The Allen County Commissioners will be going before the county council to seek funding for the jail, estimated to cost between $300 to $350 million.
There is an urgency there as they prepare to meet with federal judge Damon R. Leichty for a second status hearing on Aug. 25 to show him they have a long term plan to correct human rights violations in the existing downtown jail.
But it won’t be a slam dunk before the council which meets Aug. 18 for its monthly meeting.

Two councilmen, Paul Lagemann and Ken Fries, spoke with WANE 15 Friday, the day Commissioner Rich Beck made the announcement during the commissioner’s weekly meeting and jail update. They can’t speak for the 7-member council, but these ideas are swirling as they wait for the commissioners’ presentation.
Councilman Lagemann says the $300 million number is out of whack with what every other jail has cost in the state and region.
That number should look more like $200 million, Lagemann said, and before any financing is secured, county officials should consider $50 million in rollover money and $25 million in ARPA that would make a nice down payment.“
“We have the cash in the bank to be able to kick off construction. The idea of this $300 million bond, it puts $20 million in the bank this year, prior to construction,” Lagemann said, referring to a Jail LIT, or local income tax, allowed under state law.

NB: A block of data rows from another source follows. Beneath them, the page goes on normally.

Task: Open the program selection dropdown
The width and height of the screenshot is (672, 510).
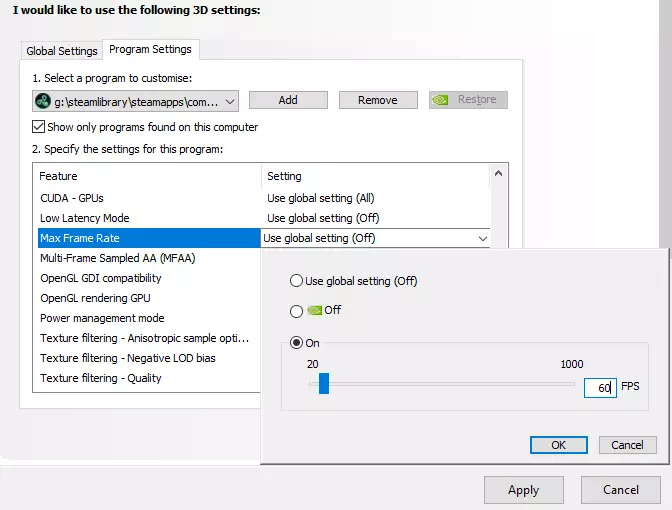Action: point(230,101)
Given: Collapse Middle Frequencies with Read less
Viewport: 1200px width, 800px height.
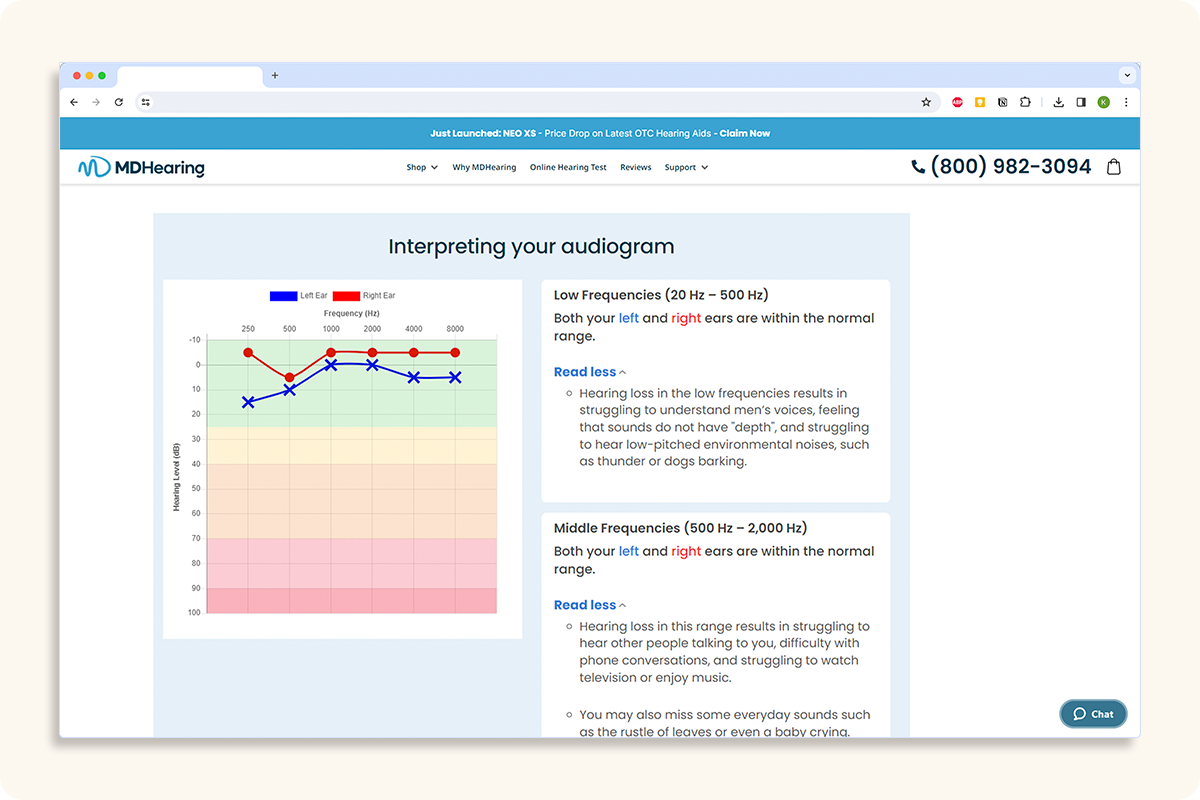Looking at the screenshot, I should click(x=589, y=605).
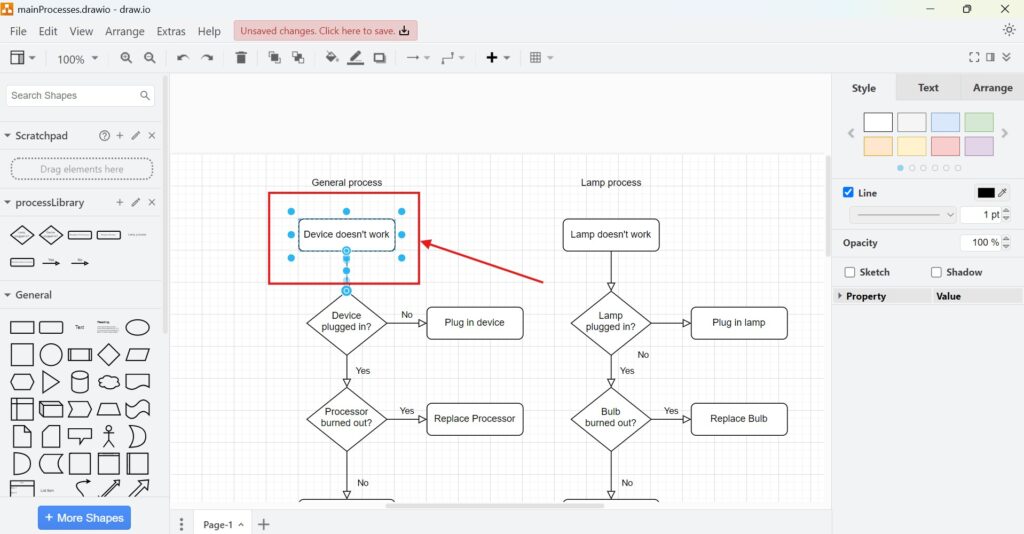Enable the Shadow checkbox
Screen dimensions: 1024x534
point(936,272)
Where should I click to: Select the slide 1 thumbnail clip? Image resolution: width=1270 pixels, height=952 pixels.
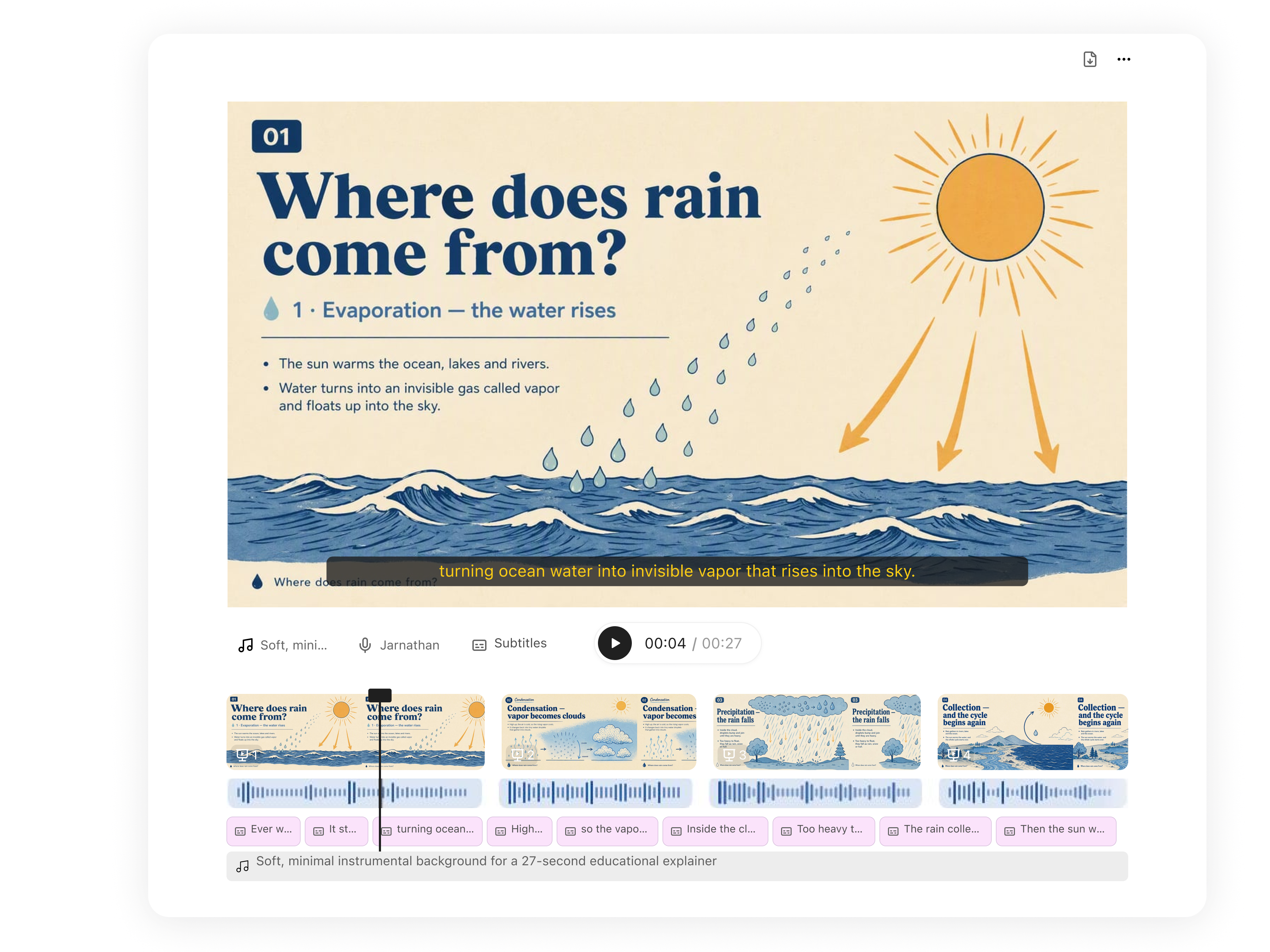[x=355, y=732]
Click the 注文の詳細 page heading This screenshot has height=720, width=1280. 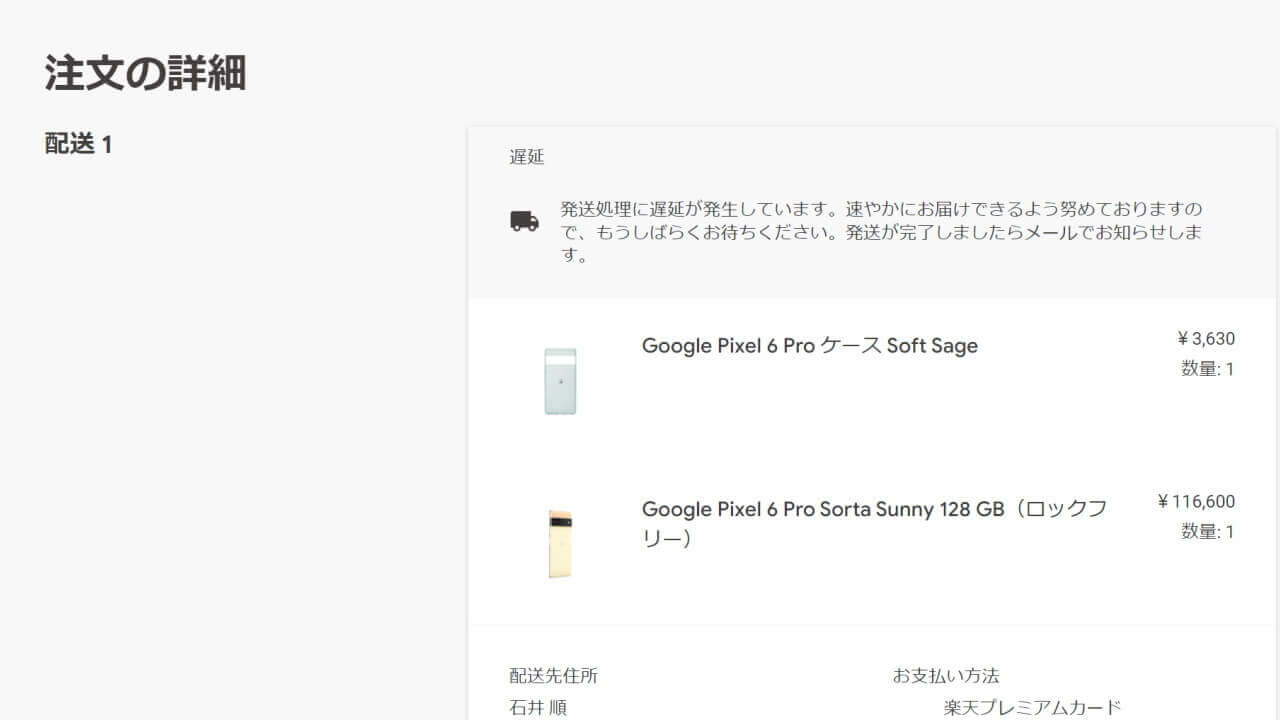point(145,74)

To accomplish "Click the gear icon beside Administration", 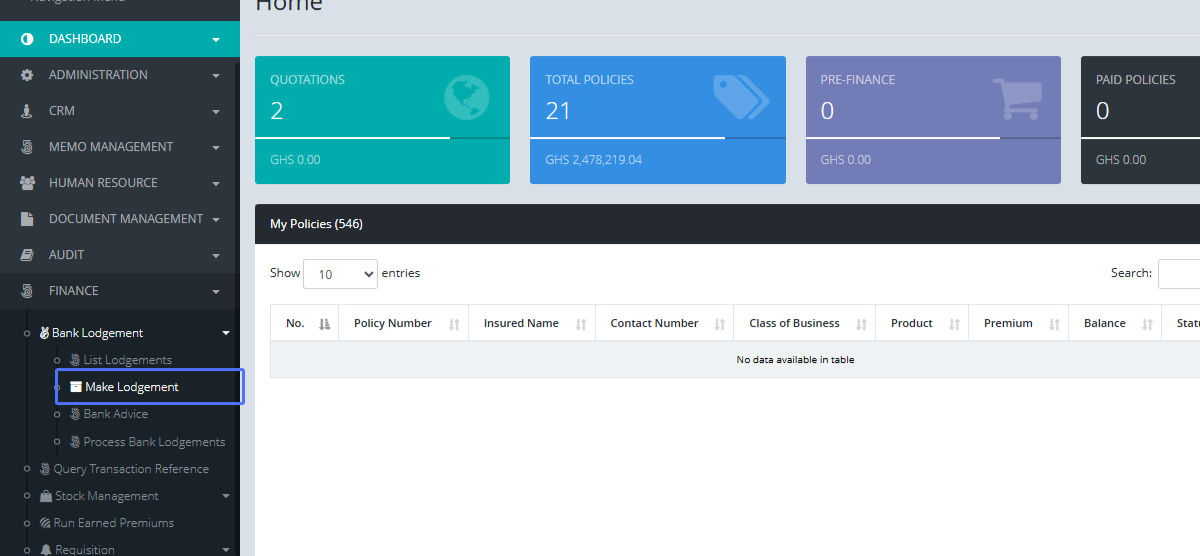I will 27,75.
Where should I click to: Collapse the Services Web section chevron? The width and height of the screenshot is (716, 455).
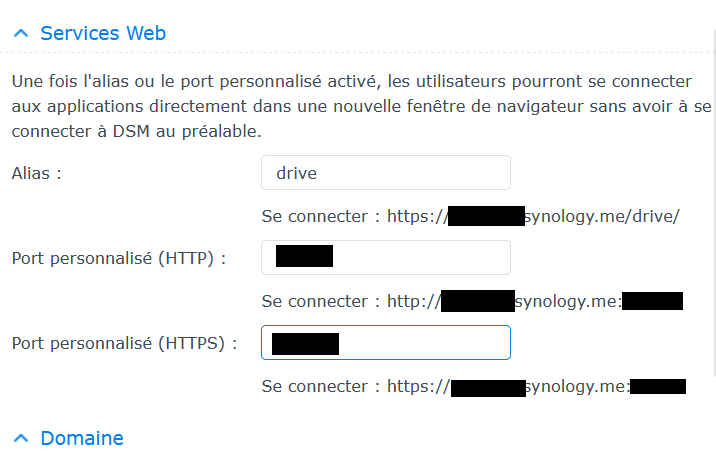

The commissioners have said they foresee jail financing to be a combination of the Jail LIT, cash on hand and bonding. Advisers for the jail financing are Baker Tilly municipal advisors out of Indianapolis.
Former Allen County Sheriff Ken Fries said he wants to wait to see what the commissioners present to the council.
“It depends on the scope of the project. Everyone is leaning on the fact that we have to have a new jail,” adding there’s a myriad reasons for it. COVID taught jail officials that negative pressure cells are a necessity.
“There were only serious violent felons being arrested (during COVID),” Fries said. “We can’t have that.”
The county is paying out “a fortune” for maintenance on the old jail and current manpower needs are greater in the old vertical jail rather than a new jail with a one story design in a POD system.
“Let’s do it right the first time. When the current jail was built, opening in 1982, it was smaller than the old jail it replaced. They had to start double bunking and triple bunking,” Fries said.

He’d like to see the jail built downtown, pointing out there’s 30 acres off Tecumseh. It would be closer to downtown and easily accessible to the downtown courts and administrative buildings.
Southeast side residents continue their objection to building the jail on the Allen County Sheriff’s training grounds at Adams Center and Paulding roads. The fight has been taken over by Fort Wayne City Councilpersons Sharon Tucker, Glynn Hines and Michelle Chambers.
At the meeting Daylana Daisy Sanders, co-founder of Changemakers, vowed they wouldn’t give up the fight until they heard that option was taken off the table.
After the meeting, Commissioner Beck was reticent to say what amount the commissioners would be asking council for. But on the subject of location, Beck said two other locations on the east side of the county are being considered.
One of those, as WANE 15 reported last week, is 2911 Meyer Rd, due east of the sheriff’s facility. Documents indicate it’s 25 acres, not big enough for the 60 to 70 acres a study recommended for a criminal justice complex.
The Jail LIT “doesn’t designate anything about location,” Beck said referring to the financing request. “They just have to appropriate the funds and the means to get those funds. There’s a very specific process we have to go through . It’s just one of those steps in the process to get the funding in place.”